Marcos: The Government Is a Middleman, Selling Off the Country to the Capitalists that Want Everything
Instead of Looking Up Above, We Must Look Inside Ourselves, Says Delegate Zero to Campesinos and Indigenous in Querétaro
By Bertha Rodríguez Santos
The Other Journalism with the Other Campaign in Querétero
March 6, 2006
LA VERACRUZ, QUERÉTARO, MÉXICO: The government is destroying the country by acting as a crafty middleman that, taking advantage of its own laws, is taking everything from the Mexicans that are “from below” to hand it over to the business class, said Subcomandante Marcos today. For that reason, he said, another Mexico needs to be built, through the National Plan of Struggle, which includes writing a new constitution.
Marcos stood before about four hundred peasant farmers and indigenous Ñahñú people who gathered to demonstrate against Mexico being a nursery for young people bred to work in the United States, as well as government policies that seek to make the campesinos — the rural peasant farmers — disappear. After listening to words about the struggles of several local communities to defend their land and natural resources, “Delegate Zero” warned that those who hold political power “are a bunch of cabrones (bastards) who are destroying the country and selling everything.”
During his appearance in this community in the Sierra Gorda mountains — his second of the day — several campesinos said that officials from the federal Department of Agrarian Reform (SRA in its Spanish initials) have tried to impose the Program for the Certification of Communal Land Rights (PROCEDE) on their ejidos (community-owned farmland), to facilitate the privatization of their lands.
A farmer from the town of Agua Fría said that the government “wants to see the campesinos disappear. We’re in their way because they are businessmen; we have the little land that they still don’t.”
He said that many campesinos fall into the trap of thinking that their land is not valuable, and even doubt that there is wealth hidden beneath the hills. Nevertheless, he said that many companies are interested in the minerals here.
There are large marble deposits in this area, in addition to silver, gold and mercury mines throughout the state.
Identifying himself simply as Clemente, the farmer called on all those present to defend their land and what it holds, because that is the basis of life. “Soon we’re going to have to pay for water, for wood; we won’t be able to herd animals anymore, we won’t be able to say anything when they come to cut down the forests, because this time it will be the government doing it.”
Later, Marcos said that for campesinos to accept the PROCEDE program “would be like digging you own graves and then just waiting for them to throw the last bit of dirt on top of you.”
Responding to the insistence of some of those present for him to make a statement about the electoral process and the uncertainty expressed by some in this respect, and responding to the question of what is to be done asked by many people upon seeing the disaster their communities are suffering, Subcomandante Marcos made himself clear: “We are not going to be candidates because we are not political parties and we are not going to talk with the government’s cabrones because we already did that once before” and the government did not honor the agreements signed.
He explained that with the Other Campaign, “instead of talking to the big politicians we came to talk to the simple and humble people. Not to tell them not to vote; we came to ask them to think.”
“These cabrones are destroying the country and selling off everything. They want even the land that hardly serves to grow crops. They want it all, every last little corner.”

Goal 1:
Answer from the article on Marcos in Querétaro:
(a) About how many peasant farmers and indigenous Ñahñú people did Marcos stand before?
(b) What name did the farmer from Agua Fría give for himself?
(c) Which mines does the article say are found throughout the state?
Goal 2:
Carry the article on Marcos in Querétaro forward with a few more paragraphs, starting after its final quoted sentence.
The lines after the article on Marcos in Querétaro aren't needed for anything here.

Provided material:
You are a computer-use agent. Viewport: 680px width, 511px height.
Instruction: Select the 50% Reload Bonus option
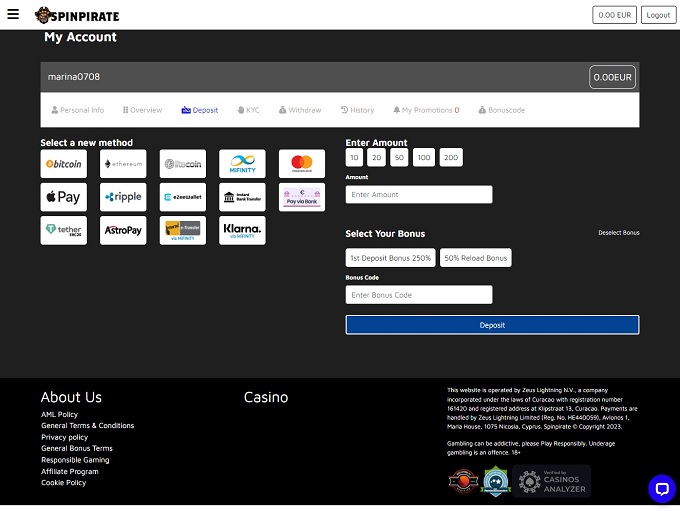coord(475,258)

Output 1:
(a) About four hundred.
(b) Clemente.
(c) Silver, gold and mercury mines.

Output 2:
He said that the present government is one of businessmen who want the land — but not to use it to produce, as it was used before, but to sell it.
“The government is a middleman right now. And what it is taking from the people it is going to sell cheaply.” He who is really in charge, Marcos added — the businessman and the capitalist — is not content with having, for instance, just eight factories, but rather wants more… that piece of land right there… he wants it all”
“The government is the middleman that takes everything from you, with its deceit and with its laws. It takes the land, the rivers, the forests…”
He cited the example provided by the inhabitants of the town of Toluquilla, who denounced the government’s intention to pay them 20 Mexican cents (two U.S. cents) per square meter of land, in order to appropriate an archeological zone.
“They give you 20 cents per square meter, the government sells that for 3 pesos (30 cents) and then the rich man starts speculating at 700 pesos ($67) per square meter. Then they’re going to build a highway and install power lines, but no one cares about us. You people won’t be here, there will be shopping malls instead.”
The threat, he warned, is that the entire country is going to be destroyed. And according to what he has seen in the eleven states he has toured so far, Delegate Zero feels that “this cannot be confronted from above, and I’m sorry if this disillusions anyone, but, for example, here in Querétero a former (rightwing) PAN politician is now a candidate of the (leftwing) PRD.” Later he spoke of people like congressman Manuel Camacho Solis, who was in former president Carlos Salinas de Gortari’s camp during the Zapatistas’ fruitless attempts at dialog, but is now with PRD candidate López Obrador.
He said that the aim of the Other Campaign is not to tell the Mexican people whether or not to vote, but rather to reflect on what their conscience tells them and to consult “their hearts.”
Nevertheless, he indicated that “instead of looking up, we look downward.” Ideas are being exchanged between indigenous people, mestizos, women, construction workers, bus drivers, students… anyone willing to speak. In that way, a National Plan of Struggle is being formed, which does not aim simply to reform the current constitution, but to write a new one, one that includes laws that truly favor the country’s poorest and most marginalized.
Dominga Maldonado said that the country’s current reality, in which thousands of children are pushed to immigrate to the neighboring country to the north, is something that “I cannot accept for my children.” After describing a whole series of unfortunate situations in which immigrants are forced to live she commented that “Mexico has become a nursery that breeds young workers for the United States, and I am against that.”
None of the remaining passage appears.